The goal of this study is to identify a safe and tolerated dose of the orally administered DHX9 inhibitor ATX-559. In addition, this study will evaluate the pharmacokinetics, pharmacodynamics and preliminary antitumor activity of ATX-559 in patients with advanced solid tumors and molecularly defined cancers.

Description

ATX-559 is an oral drug that inhibits a protein called DHX9, a multi-functional RNA helicase that is involved in the maintenance of genomic stability by resolving DNA/RNA secondary structures that may lead to DNA replication stress and DNA damage in certain molecularly defined cancers. ATX-559 has been shown preclinically to induce robust anti-tumor activity of a variety of different solid tumors, including models with BRCA deficiency and microsatellite instability-high (MSI-H) and/or deficient mismatch repair (dMMR).

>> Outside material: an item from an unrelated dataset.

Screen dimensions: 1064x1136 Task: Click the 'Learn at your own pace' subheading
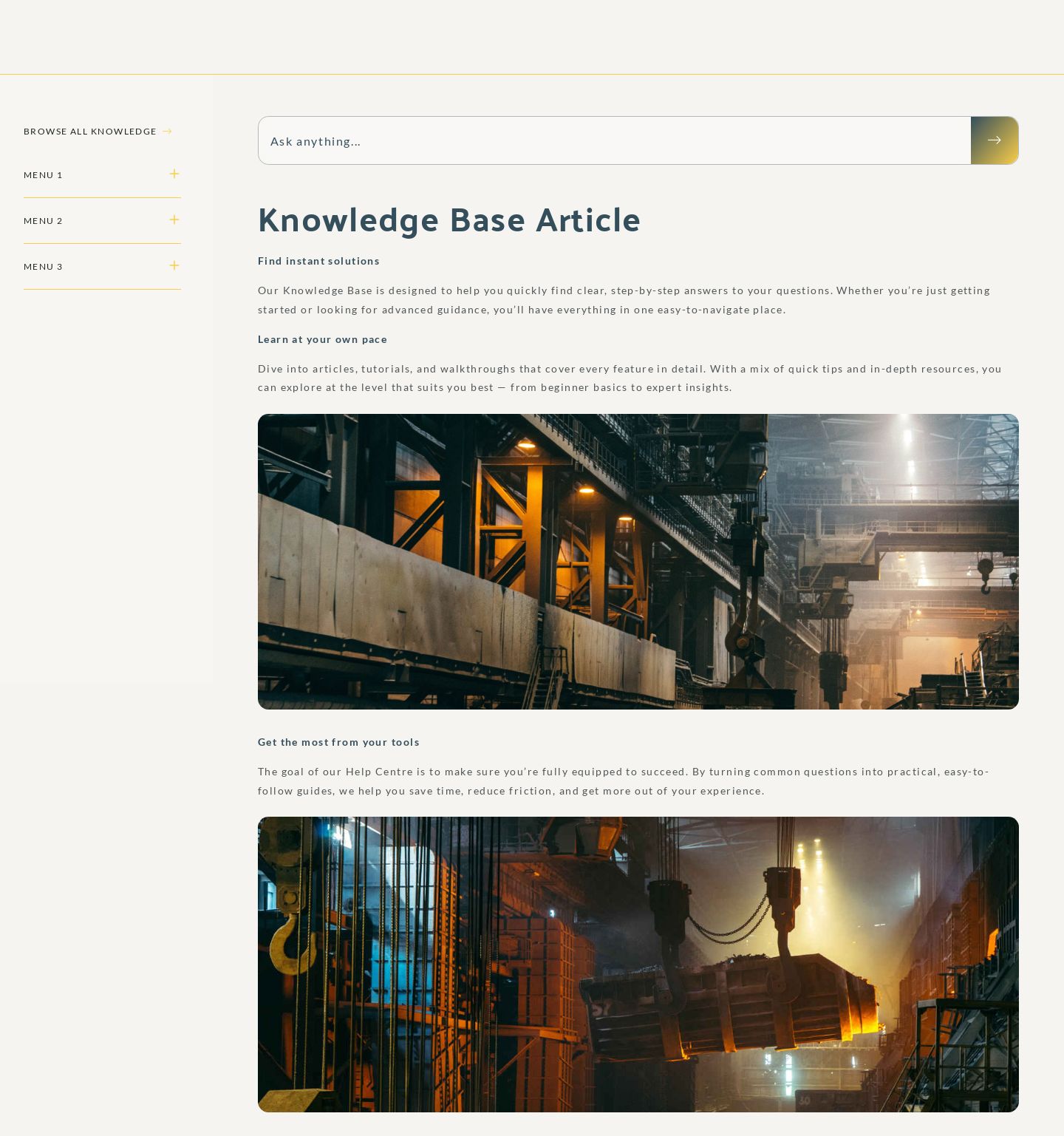pyautogui.click(x=322, y=339)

This is a first-in-human, Phase 1, open-label, single-arm, dose-escalation and expansion study to:

Evaluate the safety profile of ATX-559 and determine the recommended phase 2 dose (RP2D). In addition, the study aims to characterize the PK, PD, and preliminary anti-tumor activity of orally administered ATX-559. Exploratory objectives include examination of biomarker responses in relationship to ATX-559 exposure.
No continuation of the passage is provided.